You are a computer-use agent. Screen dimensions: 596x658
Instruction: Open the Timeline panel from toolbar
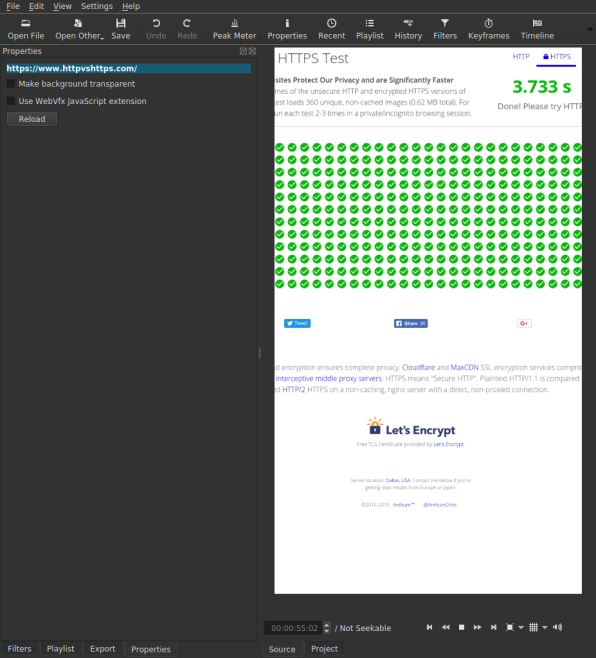(x=537, y=29)
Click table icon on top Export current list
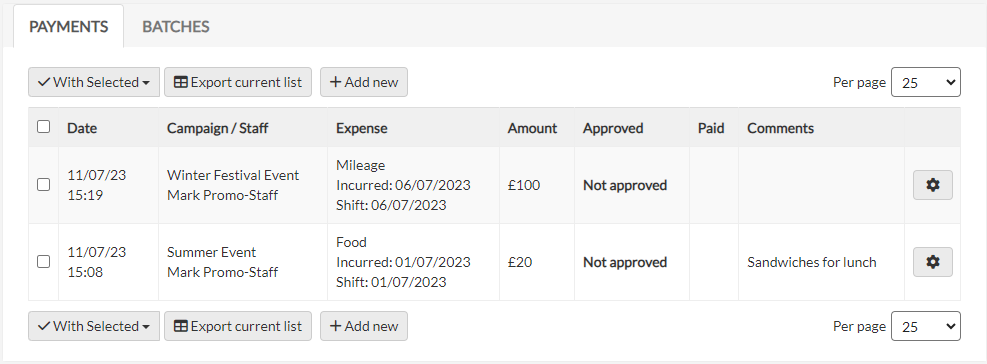The image size is (987, 364). (181, 82)
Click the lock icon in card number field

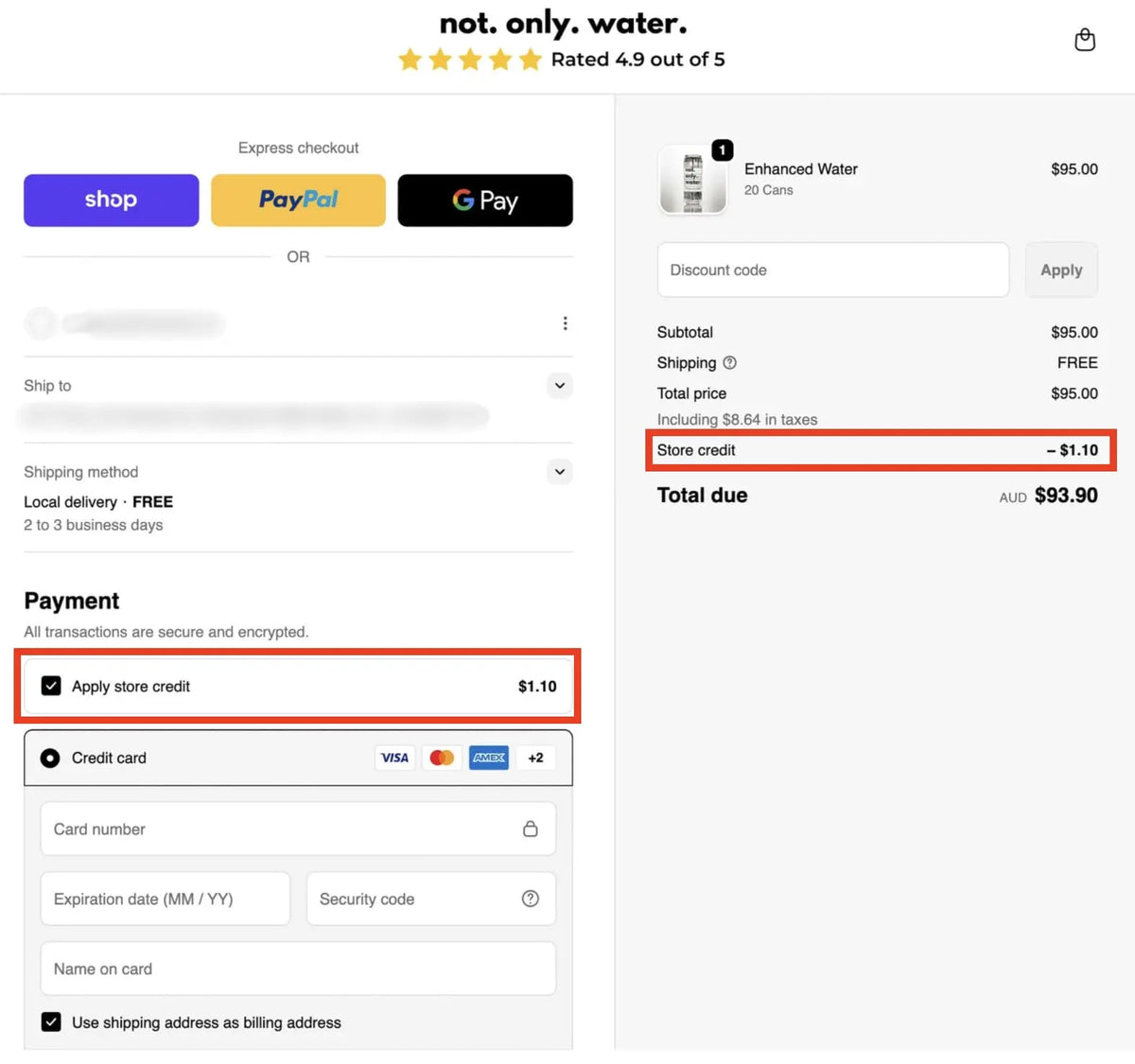531,829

————————

#### THE PROBLEM
Repeat the data above in full and exactly. Omit every image.

#### EXERCISE RESPONSE
You are a computer-use agent. Screen dimensions: 596x658
Instruction: Open the Timeline panel from toolbar
(x=537, y=29)
Click table icon on top Export current list
The image size is (987, 364). (181, 82)
Click the lock icon in card number field

531,829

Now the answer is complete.